Input records:
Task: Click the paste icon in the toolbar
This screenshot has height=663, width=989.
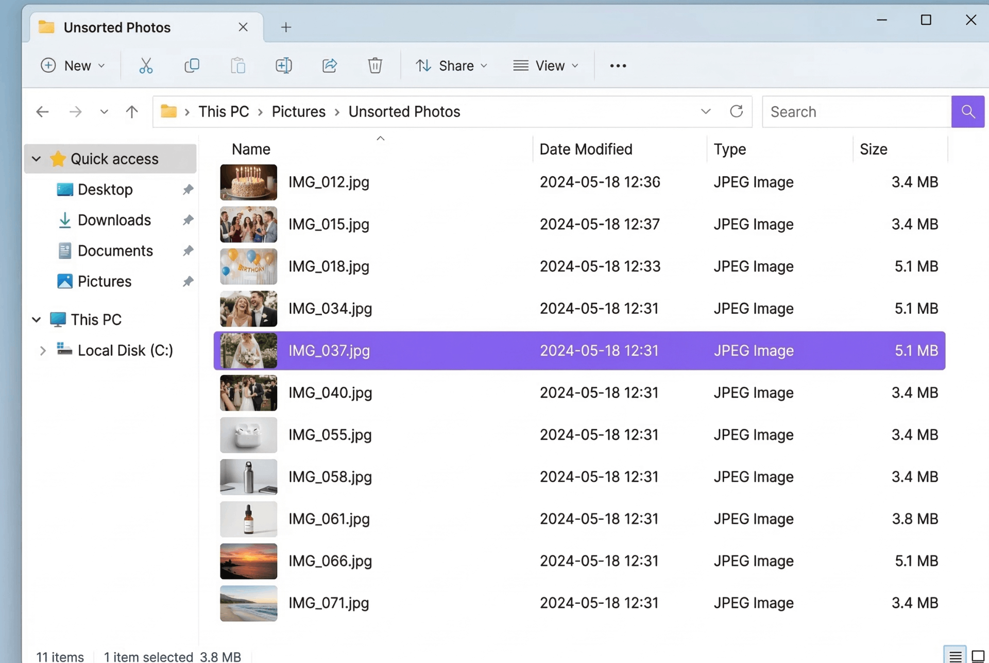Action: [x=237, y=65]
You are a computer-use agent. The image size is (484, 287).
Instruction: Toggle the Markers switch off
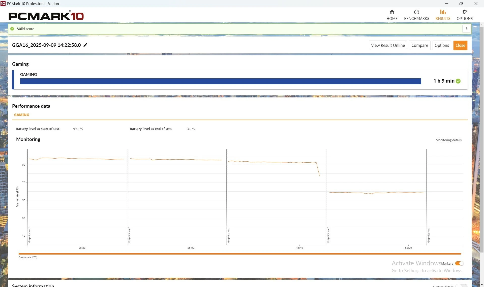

...

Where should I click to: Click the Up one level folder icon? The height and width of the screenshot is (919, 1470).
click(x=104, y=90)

---

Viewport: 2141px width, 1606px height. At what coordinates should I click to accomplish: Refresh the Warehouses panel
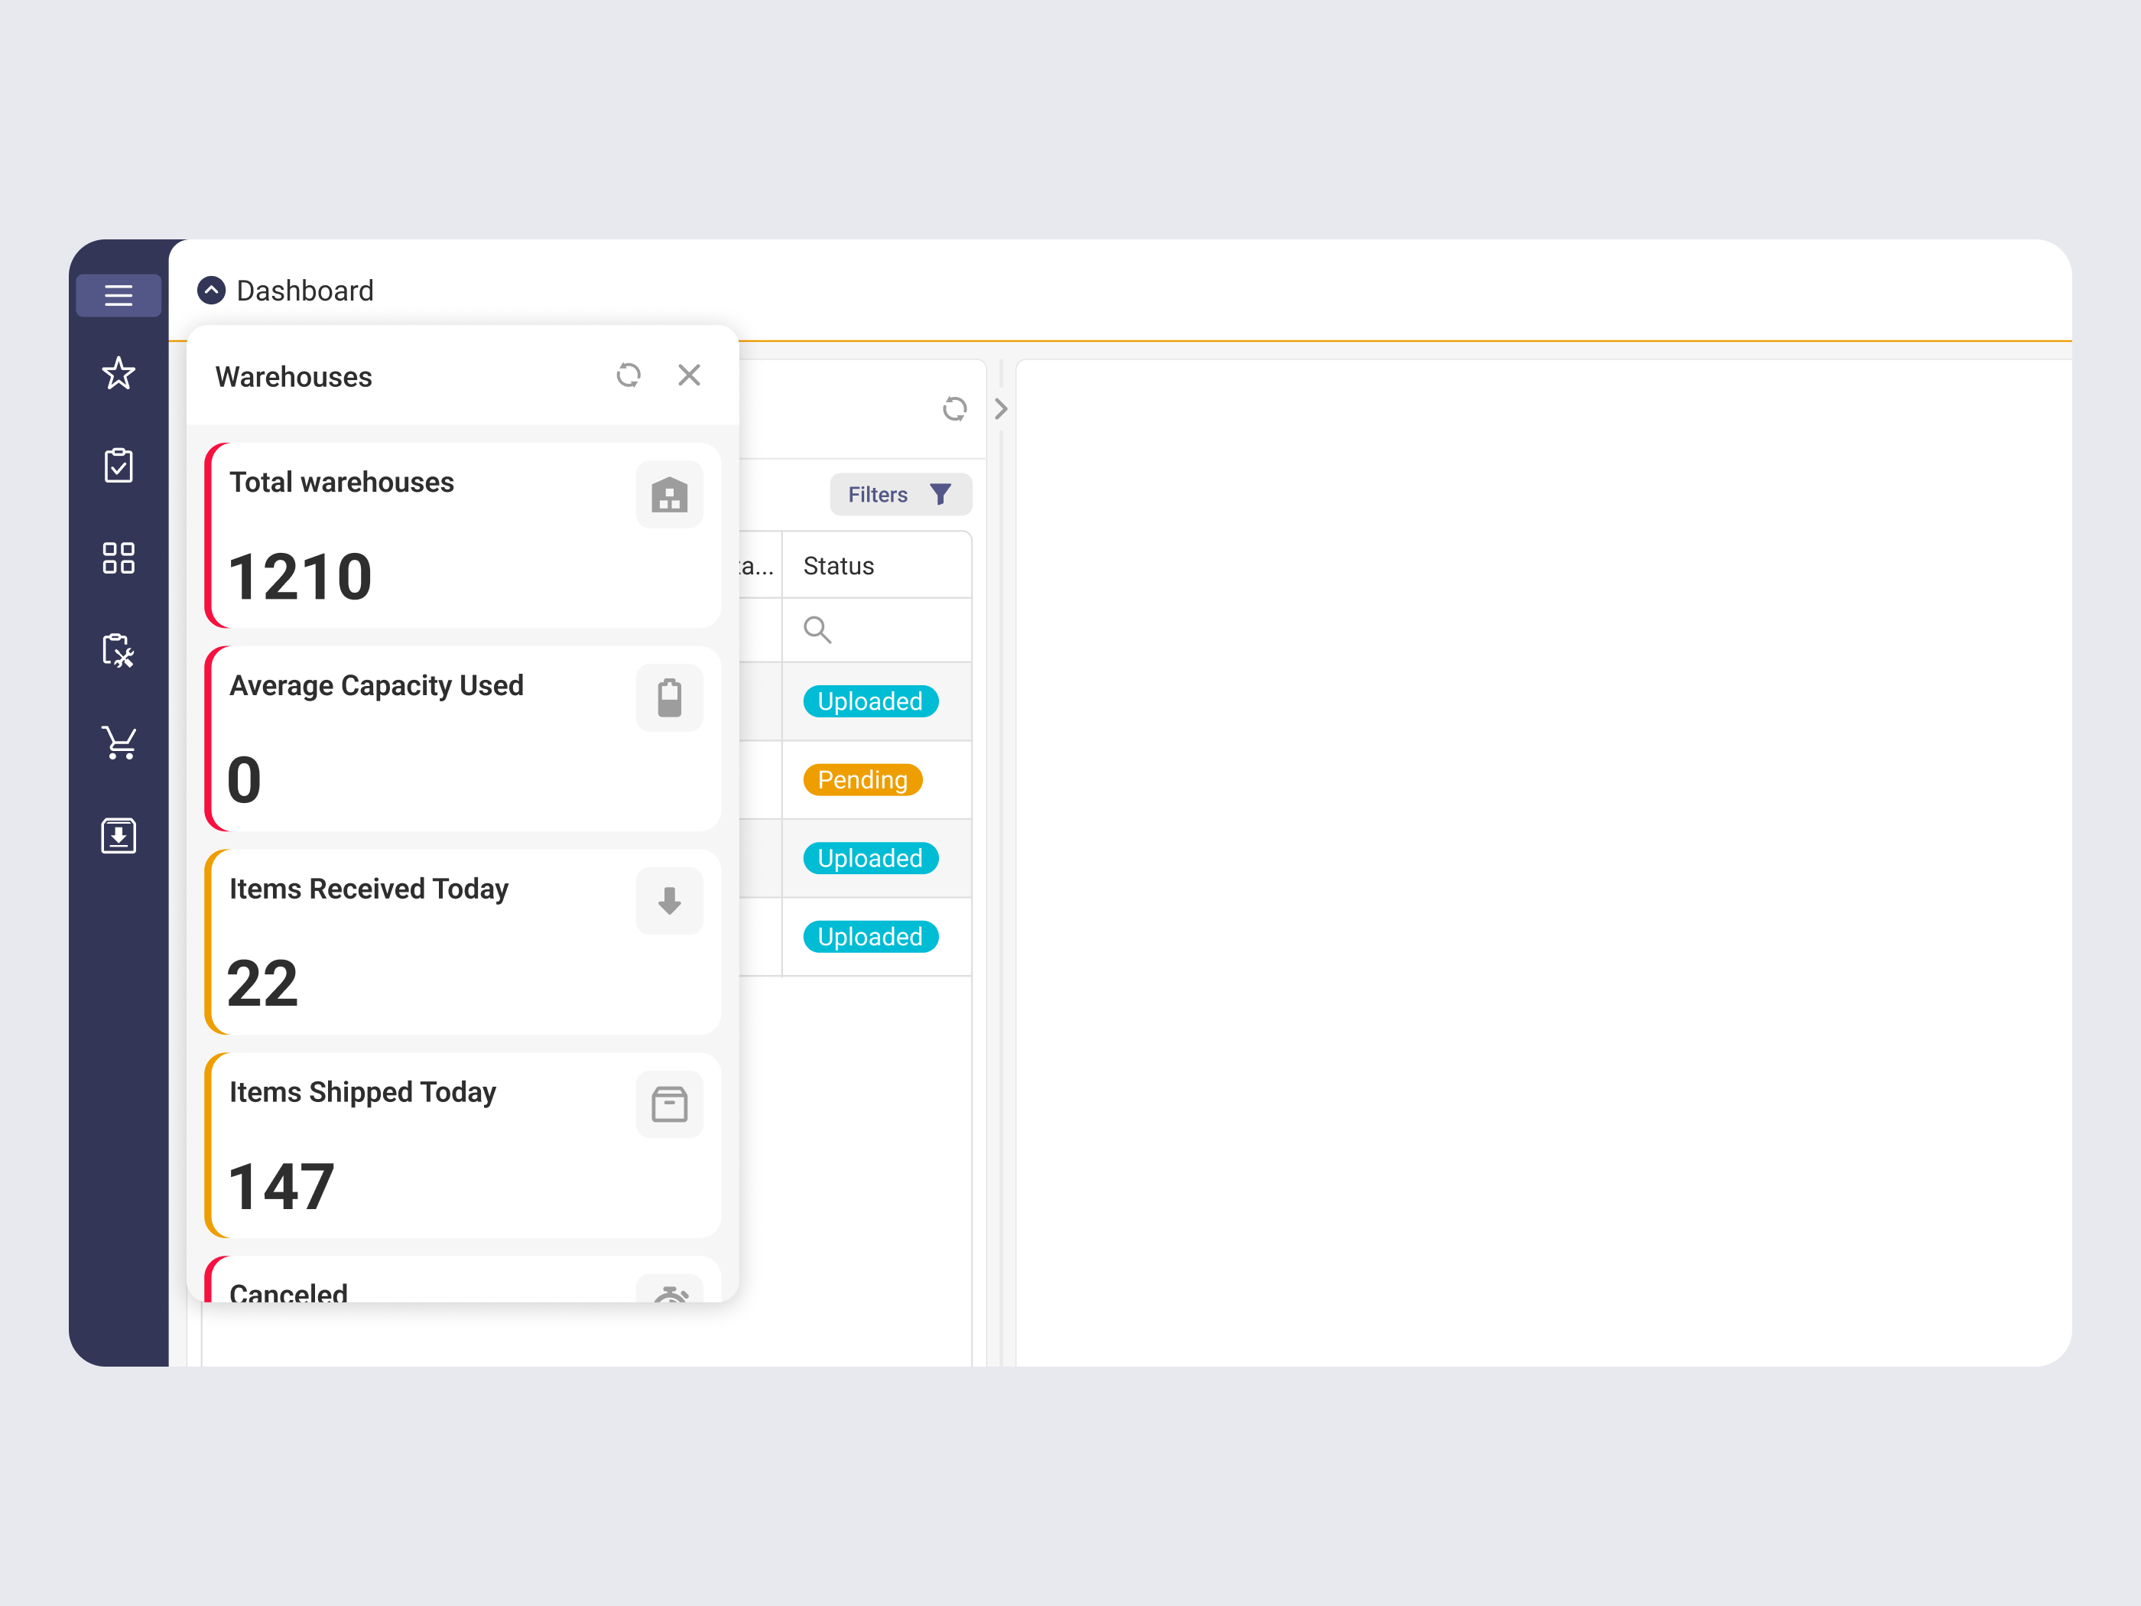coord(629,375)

What the exercise asks:
Output only the stretch above from the line with "Task: Click the paste icon in the toolbar" through the line with "Instruction: Toggle the Markers switch off", reproduced exactly. Exclude pictures.

Task output:
Task: Click the paste icon in the toolbar
This screenshot has height=663, width=989.
Action: [x=237, y=65]
You are a computer-use agent. The image size is (484, 287).
Instruction: Toggle the Markers switch off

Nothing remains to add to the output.